Pendant 18 ans, saint François de Sales et sainte Jeanne de Chantal ont entretenu une correspondance intime que seule la mort de l’évêque de Genève (1622) a interrompue. La voici publiée pour la première fois de façon exhaustive en français contemporain par deux excellents connaisseurs de la tradition salésienne : Max Huot de Longchamp et David Laurent sont des piliers de l’Association Saint-Jean-de- la-Croix vouée au développement de la vie intérieure et de l’apostolat ainsi qu’à l’étude et à la publication des grandes œuvres de la spiritualité chrétienne.

Les tournures savoureuses de "Monsieur de Genève"

Lissées orthographiquement pour être aisément lisibles aujourd’hui, ces lettres obligent parfois à des transpositions, avertit David Laurent : "Qu’auriez-vous pensé si j’avais conservé les “sacrées mamelles” de la Vierge Marie ou la “sacrée épouse” ?" Fallait-il pour autant supprimer de telles expressions au nom de l’ajustement au français d’aujourd’hui ? Cela peut se discuter, le lecteur étant sans doute capable d’interprétations comparables à celles auxquelles obligent Les Essais de Montaigne publiés un quart de siècle plus tôt (1580). Néanmoins non seulement l’esprit mais les tournures si savoureuses de "Monsieur de Genève" sont largement respectées. Notons que cette correspondance est proportionnellement très inégale : 424 lettres de l’évêque à Jeanne de Chantal sont parvenues jusqu’à nous contre seulement 46 que lui a adressées sa "Philothée" – par excès d’humilité, la cofondatrice de l’ordre de la Visitation a brûlé l’essentiel de ses missives à François de Sales après la mort de celui-ci (regrettons au passage une table des matières erratique qui ne facilite pas le repérage des lettres de Mère de Chantal, perdues dans la masse).

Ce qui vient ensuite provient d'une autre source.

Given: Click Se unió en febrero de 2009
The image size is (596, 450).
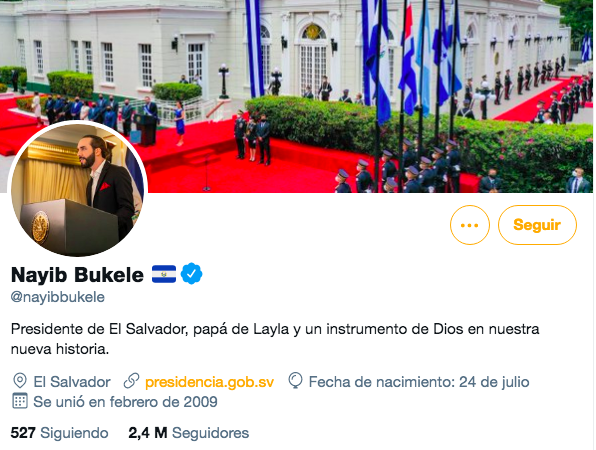Looking at the screenshot, I should (x=125, y=402).
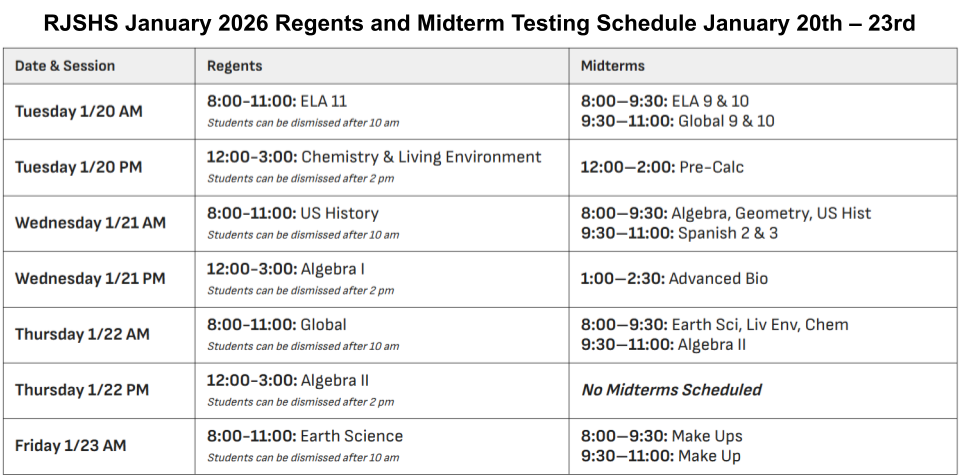This screenshot has height=476, width=961.
Task: Click the Midterms column header
Action: 613,66

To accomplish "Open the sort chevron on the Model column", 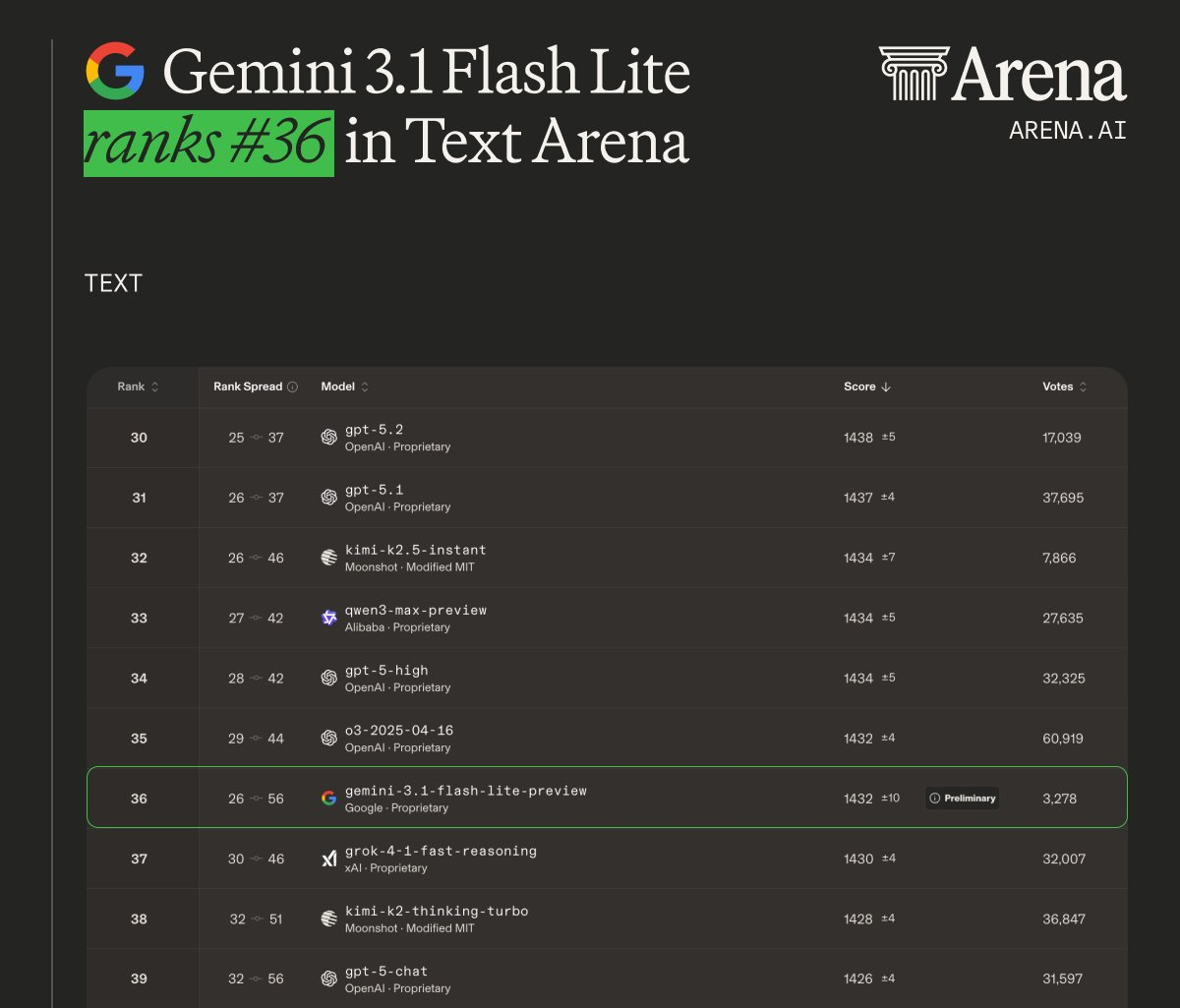I will point(363,386).
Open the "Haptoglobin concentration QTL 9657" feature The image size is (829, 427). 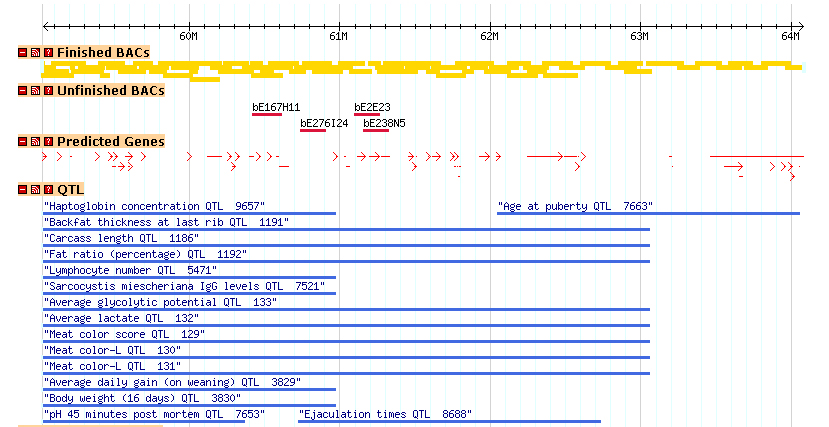point(154,206)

"Deux cœurs incroyablement doués pour aimer"

Ces quelques réserves ne doivent pas dissuader de se procurer ce recueil exceptionnel, fruit d’un travail de près de 15 ans. Les résumés introduisant chaque lettre et les notes explicatives de bas de page sont remarquables. Quant à l’introduction de Max Huot de Longchamp, elle mériterait à elle seule qu’on donnât une place d’honneur dans sa bibliothèque à ce trésor littéraire et spirituel qui nous fait accéder dans l’intimité de deux acteurs essentiels de la renaissance catholique. Impliqués dans tous les débats politiques et religieux de leur époque, François de Sales et Jeanne de Chantal se montrent ici avant tout unis par une intimité spirituelle qu’il faut bien qualifier d’amoureuse ("Je me sens, ma très chère Fille, une suavité extraordinaire de l’amour que je vous porte") à condition de dissiper toute ambigüité à ce propos. C’est chose aisée pour le père Huot de Longchamp, expert dans les arcanes de cette grande et féconde amitié spirituelle qui ne veut connaître d’autre limite que celle, infinie, de l’union en Dieu. Avec un tel guide, "suivre le développement de cette amitié sera pénétrer le mystère du Christ en ses disciples, en même temps que celui de deux cœurs incroyablement doués pour aimer". Alliant prudence et audace, les échanges épistolaires de François et de Jeanne nous donnent d’assister à la croissance et à l’épanouissement de la relation entre deux âmes d’exception qui ont choisi de s’encorder pour gravir les sommets de l’amour divin.

François de Sales et Jeanne de Chantal. Correspondance. Édition et présentation par David Laurent. Introduction par Max Huot de Longchamp. Desclée de Brouwer, 904 pages, 29 euros, à paraître.